James Conroy presents "A (Tentative) Genealogy of Stupidity"
- Date: Wednesday, March 20
- Time: Noon-1:30 p.m.
- Location: Aderhold Hall Room G23
James C. Conroy, professor of philosophical and religious education at the University of Glasgow will present his work in progress, “A (Tentative) Genealogy of Stupidity.”
Claritas. The dry-eyed Latin word
Is perfect for the carved stone of the water
… Lines
Hard and thin and sinuous represent
The flowing river. Down between the lines
Little antic fish are all go. Nothing else.
And yet in that utter visibility
The stone’s alive with what’s invisible.
In these lines from his poem “Seeing Things,” Seamus Heaney captures the need to recognise that the apparently invisible sits at the very heart of the visible. And often what is invisible in public conversation and education is similarly in plain view, if only we can look into the deep downess of things and past the fearful shibboleths of social class, false respect, and liberal sentiment. This paper, a work in progress, explores the concept of stupidity; a concept that is often associated with bland insult and pejoration, but which is much more complicated etymologically and politically than is often assumed.

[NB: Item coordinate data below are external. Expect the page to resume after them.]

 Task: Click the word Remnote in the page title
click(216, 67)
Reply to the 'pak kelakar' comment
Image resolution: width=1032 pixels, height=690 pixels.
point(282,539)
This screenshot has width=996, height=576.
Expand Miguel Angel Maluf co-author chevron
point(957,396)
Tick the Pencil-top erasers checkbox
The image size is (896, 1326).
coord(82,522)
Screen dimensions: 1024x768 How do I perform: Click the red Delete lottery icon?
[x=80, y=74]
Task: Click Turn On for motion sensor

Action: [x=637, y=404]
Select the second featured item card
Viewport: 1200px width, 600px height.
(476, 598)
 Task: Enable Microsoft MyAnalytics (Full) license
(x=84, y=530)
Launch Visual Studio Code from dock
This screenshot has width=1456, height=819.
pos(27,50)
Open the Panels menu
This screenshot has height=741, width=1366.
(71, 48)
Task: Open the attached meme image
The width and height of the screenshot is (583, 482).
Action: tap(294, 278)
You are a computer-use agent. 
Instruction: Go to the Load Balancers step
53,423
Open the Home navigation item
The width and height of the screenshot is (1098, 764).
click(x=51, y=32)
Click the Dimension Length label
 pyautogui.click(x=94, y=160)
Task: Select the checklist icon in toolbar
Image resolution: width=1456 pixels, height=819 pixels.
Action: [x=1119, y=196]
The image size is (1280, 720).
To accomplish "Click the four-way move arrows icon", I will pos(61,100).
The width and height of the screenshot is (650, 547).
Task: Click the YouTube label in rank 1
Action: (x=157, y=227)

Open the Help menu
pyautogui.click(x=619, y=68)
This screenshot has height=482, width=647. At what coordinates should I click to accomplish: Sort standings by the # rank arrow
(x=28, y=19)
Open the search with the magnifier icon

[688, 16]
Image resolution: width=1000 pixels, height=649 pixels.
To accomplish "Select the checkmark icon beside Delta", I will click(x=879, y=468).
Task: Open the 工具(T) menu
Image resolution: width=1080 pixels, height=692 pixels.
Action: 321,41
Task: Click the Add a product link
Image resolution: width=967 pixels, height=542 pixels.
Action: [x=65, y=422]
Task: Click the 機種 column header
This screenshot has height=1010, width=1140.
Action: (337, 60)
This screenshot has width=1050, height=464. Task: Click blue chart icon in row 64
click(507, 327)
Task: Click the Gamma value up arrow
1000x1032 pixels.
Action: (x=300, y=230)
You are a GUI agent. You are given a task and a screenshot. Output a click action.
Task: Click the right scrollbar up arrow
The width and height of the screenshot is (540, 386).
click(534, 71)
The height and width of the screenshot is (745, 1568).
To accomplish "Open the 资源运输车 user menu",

It tentatively argues that liberal education has been so fearful of naming stupidity, which sits in plain sight, that it has failed to understand its power and import in modern liberal discourse. Here I want to suggest that the epistemic conditions of 21st century life conduce to the maintenance of stupidity and that education has a significant responsibility for this in an era where the global spend on education has grown inexorably. I also wish to resurface and reinvigorate some modest, if traditional strategies for challenging stupidity.